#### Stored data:

* * * *

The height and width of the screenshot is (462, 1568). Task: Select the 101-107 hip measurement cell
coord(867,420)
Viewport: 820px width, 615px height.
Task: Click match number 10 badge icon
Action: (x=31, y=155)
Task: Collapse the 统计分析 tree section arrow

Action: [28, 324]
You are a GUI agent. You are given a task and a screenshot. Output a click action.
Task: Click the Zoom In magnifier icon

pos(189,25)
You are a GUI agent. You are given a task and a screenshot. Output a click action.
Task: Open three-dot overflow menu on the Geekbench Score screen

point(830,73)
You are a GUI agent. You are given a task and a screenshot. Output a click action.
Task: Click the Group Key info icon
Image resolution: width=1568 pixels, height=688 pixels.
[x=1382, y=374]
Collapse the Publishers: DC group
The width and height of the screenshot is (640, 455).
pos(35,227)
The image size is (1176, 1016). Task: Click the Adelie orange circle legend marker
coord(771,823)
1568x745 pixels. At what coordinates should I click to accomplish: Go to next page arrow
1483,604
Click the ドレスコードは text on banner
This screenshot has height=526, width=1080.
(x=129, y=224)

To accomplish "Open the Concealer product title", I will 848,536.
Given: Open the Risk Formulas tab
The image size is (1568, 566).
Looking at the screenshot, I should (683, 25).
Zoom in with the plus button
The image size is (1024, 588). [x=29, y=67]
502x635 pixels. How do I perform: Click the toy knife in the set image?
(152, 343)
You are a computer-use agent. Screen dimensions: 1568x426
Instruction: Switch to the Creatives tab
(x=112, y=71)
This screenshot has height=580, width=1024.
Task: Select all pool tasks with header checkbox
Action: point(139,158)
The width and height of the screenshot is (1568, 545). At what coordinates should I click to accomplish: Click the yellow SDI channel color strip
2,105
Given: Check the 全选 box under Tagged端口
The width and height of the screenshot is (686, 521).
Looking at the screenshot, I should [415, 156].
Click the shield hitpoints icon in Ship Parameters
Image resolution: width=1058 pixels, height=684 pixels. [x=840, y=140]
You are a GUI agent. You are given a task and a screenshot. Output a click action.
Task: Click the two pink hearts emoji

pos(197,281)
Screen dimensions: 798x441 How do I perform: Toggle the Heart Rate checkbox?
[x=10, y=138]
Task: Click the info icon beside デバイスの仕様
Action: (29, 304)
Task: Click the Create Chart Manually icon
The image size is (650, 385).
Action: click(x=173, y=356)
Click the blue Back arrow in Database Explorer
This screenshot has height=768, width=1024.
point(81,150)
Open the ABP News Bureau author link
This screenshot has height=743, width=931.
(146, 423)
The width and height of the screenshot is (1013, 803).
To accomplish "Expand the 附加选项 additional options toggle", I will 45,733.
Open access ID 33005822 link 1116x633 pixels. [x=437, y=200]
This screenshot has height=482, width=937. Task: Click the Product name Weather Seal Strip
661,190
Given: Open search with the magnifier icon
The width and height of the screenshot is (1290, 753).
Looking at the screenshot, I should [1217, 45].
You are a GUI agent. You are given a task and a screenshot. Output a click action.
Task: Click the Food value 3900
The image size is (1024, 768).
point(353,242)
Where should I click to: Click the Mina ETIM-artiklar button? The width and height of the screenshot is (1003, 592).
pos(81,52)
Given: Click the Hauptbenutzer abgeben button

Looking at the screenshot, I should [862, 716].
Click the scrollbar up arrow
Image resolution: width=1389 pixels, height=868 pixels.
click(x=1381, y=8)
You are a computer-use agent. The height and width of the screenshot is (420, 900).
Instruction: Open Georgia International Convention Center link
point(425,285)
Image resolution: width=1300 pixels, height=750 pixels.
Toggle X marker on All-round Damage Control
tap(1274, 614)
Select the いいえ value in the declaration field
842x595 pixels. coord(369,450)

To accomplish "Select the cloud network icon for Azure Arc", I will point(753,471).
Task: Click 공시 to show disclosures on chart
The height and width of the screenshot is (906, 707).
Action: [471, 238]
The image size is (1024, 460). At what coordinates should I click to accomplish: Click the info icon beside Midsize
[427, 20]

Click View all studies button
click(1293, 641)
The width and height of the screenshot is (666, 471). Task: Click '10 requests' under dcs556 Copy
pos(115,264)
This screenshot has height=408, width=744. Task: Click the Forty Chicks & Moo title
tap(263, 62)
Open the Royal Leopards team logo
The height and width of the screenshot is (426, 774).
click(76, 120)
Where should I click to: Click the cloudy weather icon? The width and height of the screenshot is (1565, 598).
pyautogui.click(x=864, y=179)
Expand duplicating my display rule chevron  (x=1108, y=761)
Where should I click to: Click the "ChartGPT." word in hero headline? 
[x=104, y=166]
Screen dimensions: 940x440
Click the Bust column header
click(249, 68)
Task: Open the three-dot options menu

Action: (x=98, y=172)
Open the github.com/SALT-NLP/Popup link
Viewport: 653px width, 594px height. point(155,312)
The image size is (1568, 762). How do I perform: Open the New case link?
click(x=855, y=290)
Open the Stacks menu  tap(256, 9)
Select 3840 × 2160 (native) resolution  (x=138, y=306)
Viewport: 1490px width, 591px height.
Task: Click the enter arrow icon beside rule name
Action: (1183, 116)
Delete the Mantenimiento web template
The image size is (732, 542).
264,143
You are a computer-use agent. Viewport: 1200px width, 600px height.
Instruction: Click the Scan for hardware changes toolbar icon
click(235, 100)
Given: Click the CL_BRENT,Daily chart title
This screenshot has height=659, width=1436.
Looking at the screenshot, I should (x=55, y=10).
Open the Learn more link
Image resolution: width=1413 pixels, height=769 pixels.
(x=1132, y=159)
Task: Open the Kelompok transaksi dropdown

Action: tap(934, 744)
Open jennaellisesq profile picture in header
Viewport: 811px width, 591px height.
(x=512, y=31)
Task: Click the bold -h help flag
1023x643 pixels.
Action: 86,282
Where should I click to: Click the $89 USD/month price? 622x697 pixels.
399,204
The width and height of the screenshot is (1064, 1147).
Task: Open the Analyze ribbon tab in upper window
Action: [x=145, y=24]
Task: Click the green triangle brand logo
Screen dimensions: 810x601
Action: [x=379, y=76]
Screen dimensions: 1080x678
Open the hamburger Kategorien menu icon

* * * *

#### Description of the task:
Look back at the entries above. Retype the line with "You are a computer-use agent. Screen", the line with "You are a computer-use agent. The", and all lines in between.

#### Answer section:
You are a computer-use agent. Screen dimensions: 1568x426
Instruction: Switch to the Creatives tab
(x=112, y=71)
This screenshot has height=580, width=1024.
Task: Select all pool tasks with header checkbox
Action: point(139,158)
The width and height of the screenshot is (1568, 545). At what coordinates should I click to accomplish: Click the yellow SDI channel color strip
2,105
Given: Check the 全选 box under Tagged端口
The width and height of the screenshot is (686, 521).
Looking at the screenshot, I should [415, 156].
Click the shield hitpoints icon in Ship Parameters
Image resolution: width=1058 pixels, height=684 pixels. [x=840, y=140]
You are a GUI agent. You are given a task and a screenshot. Output a click action.
Task: Click the two pink hearts emoji

pos(197,281)
Screen dimensions: 798x441 How do I perform: Toggle the Heart Rate checkbox?
[x=10, y=138]
Task: Click the info icon beside デバイスの仕様
Action: (29, 304)
Task: Click the Create Chart Manually icon
The image size is (650, 385).
Action: click(x=173, y=356)
Click the blue Back arrow in Database Explorer
This screenshot has height=768, width=1024.
point(81,150)
Open the ABP News Bureau author link
This screenshot has height=743, width=931.
(146, 423)
The width and height of the screenshot is (1013, 803).
To accomplish "Expand the 附加选项 additional options toggle", I will 45,733.
Open access ID 33005822 link 1116x633 pixels. [x=437, y=200]
This screenshot has height=482, width=937. Task: Click the Product name Weather Seal Strip
661,190
Given: Open search with the magnifier icon
The width and height of the screenshot is (1290, 753).
Looking at the screenshot, I should [1217, 45].
You are a GUI agent. You are given a task and a screenshot. Output a click action.
Task: Click the Food value 3900
The image size is (1024, 768).
point(353,242)
Where should I click to: Click the Mina ETIM-artiklar button? The width and height of the screenshot is (1003, 592).
pos(81,52)
Given: Click the Hauptbenutzer abgeben button

Looking at the screenshot, I should [862, 716].
Click the scrollbar up arrow
Image resolution: width=1389 pixels, height=868 pixels.
click(x=1381, y=8)
You are a computer-use agent. The height and width of the screenshot is (420, 900).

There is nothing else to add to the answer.